There may be no group of athletes that consistently gets under the skin of the conservative media complainers than the USWNT. The Daily Wire, which at least theoretically is a United States–based publication, gleefully mocked the United States team when they lost their first match of this tournament, noting that they were “kneeling for BLM at Olympic opener,” as if they lost because their knees were sore or something. The Federalist has decried their “rude celebrations.” A commentator on Newsmax said
that the USWNT’s push for equal pay was “antithetical to our founding documents.” One of the things that is supposed to be fun about the Olympics is that it’s an event for (essentially) harmless national pride, where you can cheer for the greatest athletes that this flawed-but-still-ours country is capable of producing. But sometimes it feels like the USWNT team has more haters inside our borders than outside of them.

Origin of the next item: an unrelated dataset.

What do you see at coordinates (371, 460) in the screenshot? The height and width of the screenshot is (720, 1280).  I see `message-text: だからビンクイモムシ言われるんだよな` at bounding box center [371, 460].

It’s not limited to the USWNT, though they are the ones, specifically Rapinoe, who work up the most right-wing bile. The New York Post’s Phil Mushnick wrote a column Thursday night that seemed to blast the USA women’s basketball team for standing for the national anthem, claiming they were “fabricating token pride,” in the very same column he said it was difficult to cheer for them. A Newsmax host was explicit about saying he was happy that the Team USA men’s basketball team lost to France — a Newsmax host cheering for France! — that “the collection of whiny overpaid social justice warriors are very hard to root for” and that “somebody ought to go up to them and just rip USA off their chest.” And, of course, Simone Biles’s withdrawal from the Olympics has been a fainting-couch bad-faith pentathlon all to itself, with Charlie Kirk taking home the gold by calling Biles a “sociopath.” And these are supposed to the patriotic ones! The ones cheering against the Americans!

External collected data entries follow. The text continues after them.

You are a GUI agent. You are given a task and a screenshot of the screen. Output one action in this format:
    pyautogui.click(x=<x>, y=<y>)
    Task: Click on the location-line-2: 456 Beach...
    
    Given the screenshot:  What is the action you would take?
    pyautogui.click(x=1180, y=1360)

As many have pointed out, this is all performative, with the same commentators pushing their endless outrage war by incorporating whatever we all happen to be watching at that particular moment, in this case the Olympics. But what’s particularly irritating about it is that these are the very same people who have been so insistent for so many years now that politics be removed from sports entirely. Clay Travis, the sports huckster turned Limbaugh radio replacement, claimed two years ago to have founded his site Outkick explicitly because he wanted to “stick to sports,” and that anyone who tried to bring politics into sports was destined for financial failure; now he’s among those claiming the USWNT lost their first game because they were kneeling for the national anthem. The same people who can’t stop yammering about politics when the rest of us are just trying to watch the Olympics and root for our country’s athletes are the ones who have been yelling at us for dragging politics into it.

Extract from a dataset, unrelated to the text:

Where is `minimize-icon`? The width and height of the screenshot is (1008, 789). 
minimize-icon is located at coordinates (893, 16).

This is happening, too, during an Olympics that has so far been, somewhat surprisingly, relatively apolitical. The USWNT has kneeled during the anthem like they have at all their matches for years, but, so far, there have been no active protests, no turning away on the medal stand, nothing like that at all. This could all still change, of course: There is still a week-plus left of the Olympics, and Team USA track-and-field athletes, in particular, have been outspoken about social justice issues in the past. But otherwise, you could argue these have been among the least political Games in years to this point. One would think this would be what anti-politicized-sports pundits have wanted all along: athletes just performing at incredible levels and doing their best to win gold and represent their country. But now it’s their critics who keep bringing up politics, while the rest of us have just been enjoying these Games and the otherworldly athletic achievements within. It is almost as if none of this was, in fact, about on-field politics at all.